Today was the Family Feast at kindergarten. It was the culmination of a month of studying “What Makes a House a Home.” All the mommies and daddies who could take time from work, brought in a dish representing their heritage and we had a huge buffet lunch. A feast of filled dough from around the world: empanadas, tamales, samosas, Indonesian pastel! There was also spiced rice from Puerto Rico, India, and the Dominican Republic. The potato pancakes, German-style, were fantastic. I made kringle, a very simple Danish figure-8-shaped cookie, not too sweet, with a pinch of nutmeg.

After lunch, the children treated us to a song, “Que Bonita Bandera” (What a pretty flag). Each child got up and said a sentence in Spanish about her country. After, eveyrone sang, "Que bonita bandera (x2) / es la bandera _____ [Colombiana/Dominicana/de Gales/de India]" It was so sweet to hear what they chose as the special thing about their nation. Of all the many nations we are from, my daughter picked Wales because it has the most bonita bandera, with that great dragon on it. She asked me about Wales: what makes it famous. I was cooking dinner and gave it a quick try: um, the Prince of Wales, coal mines, and dragons.

Well, the dragons aren’t real, she noted. They probably just used to have really fierce dinosaurs there. And coal mines? No romance there. Tell me about the Prince of Wales, Mama.

So, there she was, kicking off the song, with her little sentence about how in her country (!) lives the Prince of Wales who is the son of Queen Elizabeth.

She was far from the only child to pick royalty and parties: Trinidad has Carnevale and India has lots of palaces. Food figured large among the 5- and 6-year olds too, with Guatemala growing lots of rice, and a couple other children mentioning crops and dishes (between their mumbles and my very rudimentary Spanish, I missed a lot).

All the children joined together at the end to announce that in their country, the United States, there are fifty states and everyone is happy.

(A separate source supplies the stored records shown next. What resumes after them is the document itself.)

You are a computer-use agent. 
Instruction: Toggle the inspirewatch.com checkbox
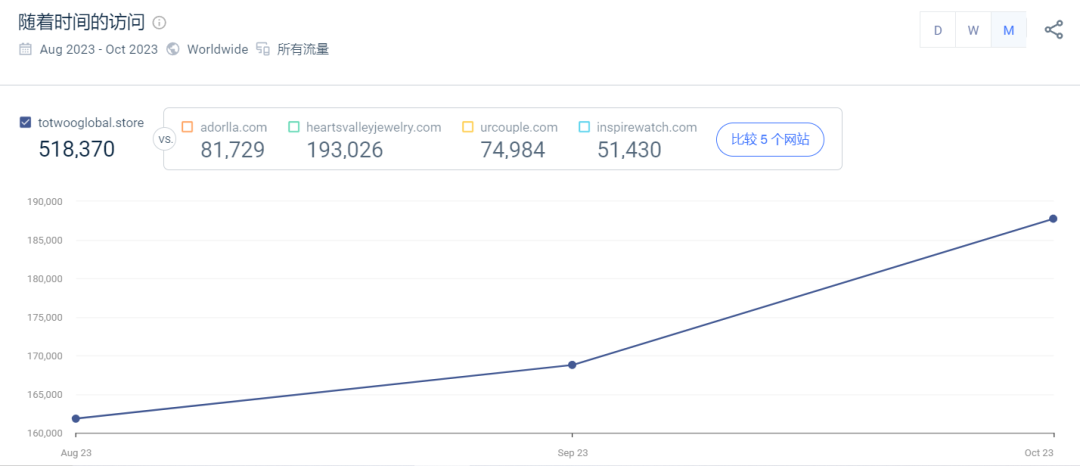point(584,127)
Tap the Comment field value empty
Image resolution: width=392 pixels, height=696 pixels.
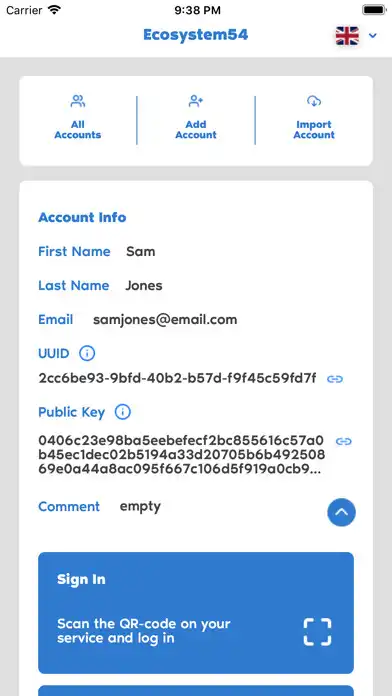tap(140, 507)
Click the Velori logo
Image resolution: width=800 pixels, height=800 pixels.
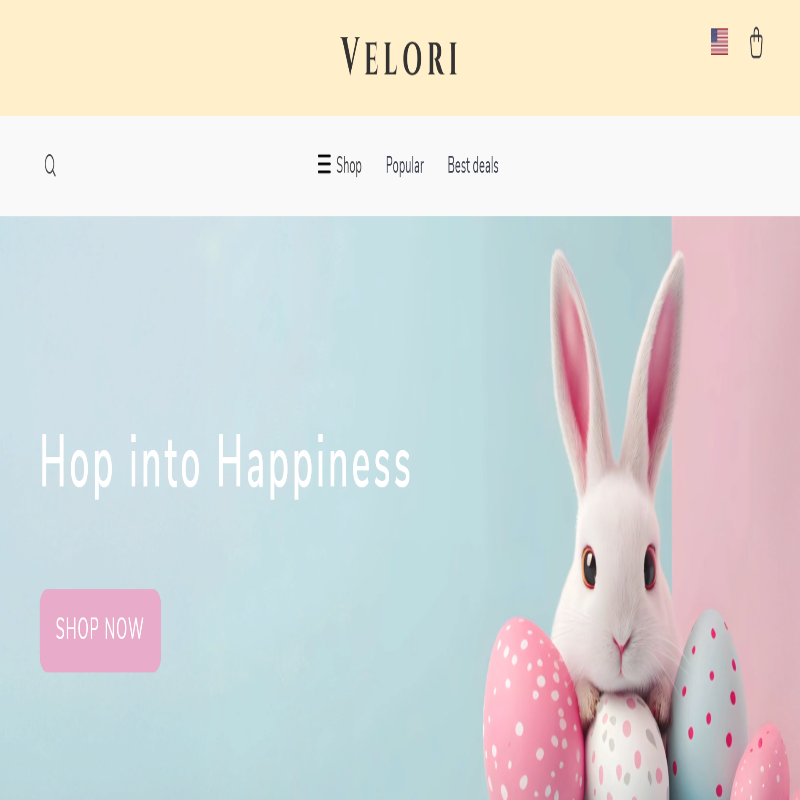[399, 57]
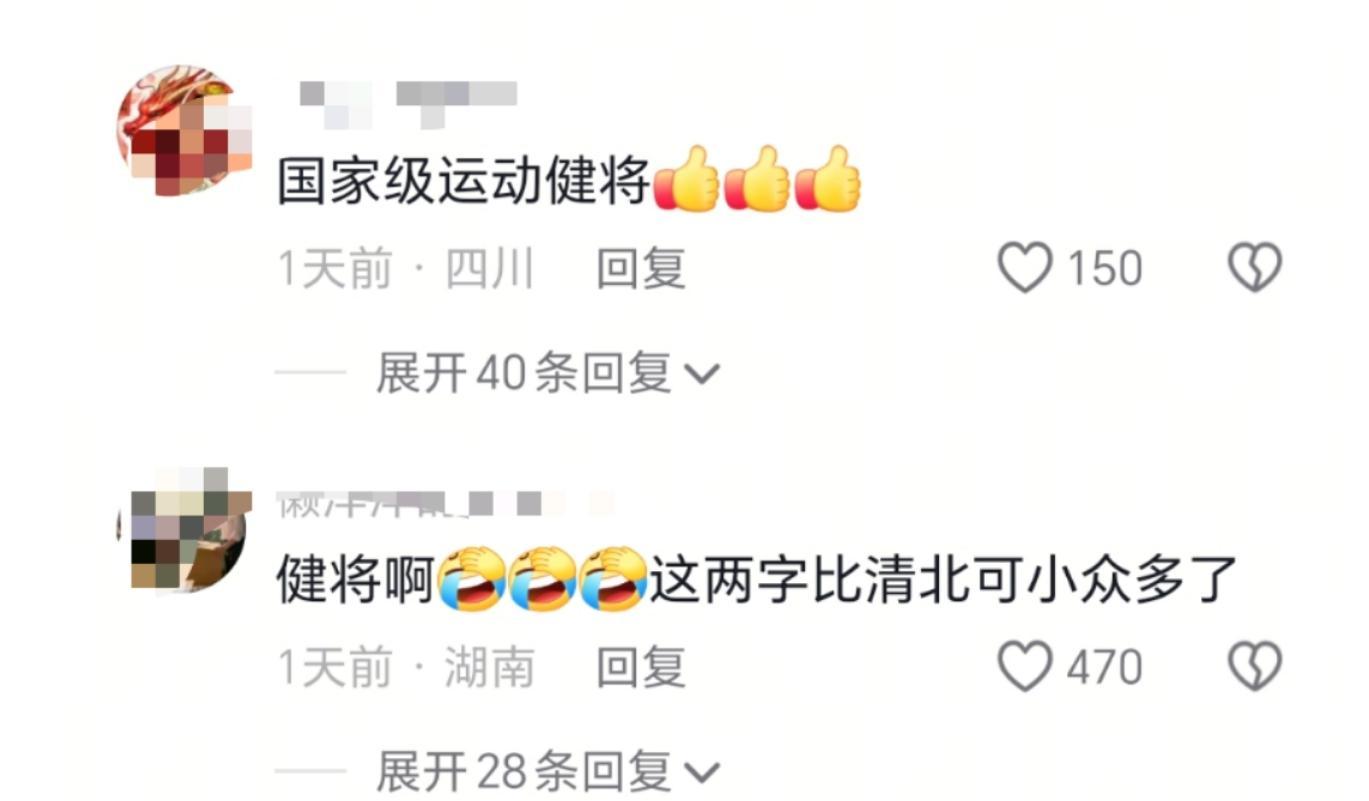Reply to the 湖南 commenter via 回复
The image size is (1369, 801).
(x=640, y=667)
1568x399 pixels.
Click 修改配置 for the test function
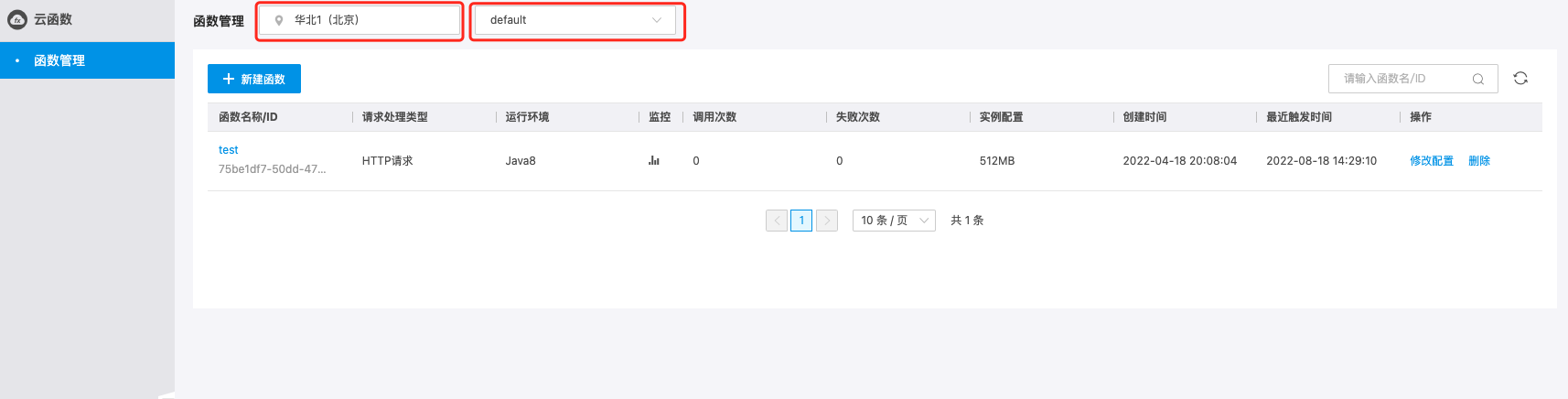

One wants to say “isn’t it pretty to think so?” But I wonder. It was such a touching day, with parents awkwardly circling around each other and one child, it seems, in tears, at all times. We are all so different; we all anxiously watch over our beloved little ones. All these years of theorizing and thinking and talking about racism and culture and multiculturalism and here it is, in action. It’s very sweet, but is this the best way to do it? I am not skeptical—it seems like a winner event to me—but I do wonder.

3 comments:

Geoffrey Philp said...

Anne, sounds like a winner to me!

Anonymous said...

Just delurking (which feels a bit weird - I've been reading your blog for about a year) to say I liked reading about this - I've just moved from Australia to Abu Dhabi and it is giving me a lot to think about in terms of multiculturalism. I've also spent the last few years working on an organisational diversity project in an organisation that was super-committed.

Your kindergarten experience does seem a winner to me too and reading about it made me feel happy.

Unknown said...

Thank you both! And thanks for de-lurking.

On the one hand, I remember these lunches from my own elementary school--so I wondered if things had stagnated.

On the other, I stood at the table, grabbing a taste of mangu, with three of the teachers. Each of us a different race. I said "I remember this lunch from when I was a 4th grader." Mrs. M. said, "I was born in 1942; we NEVER did anything like this. Mrs. T., my girl's teacher said "I remember it, too." The 4th teacher, whom I don't know, said, "Me, too, I was born in the 40s and this was unimaginable then." That was lovely, too.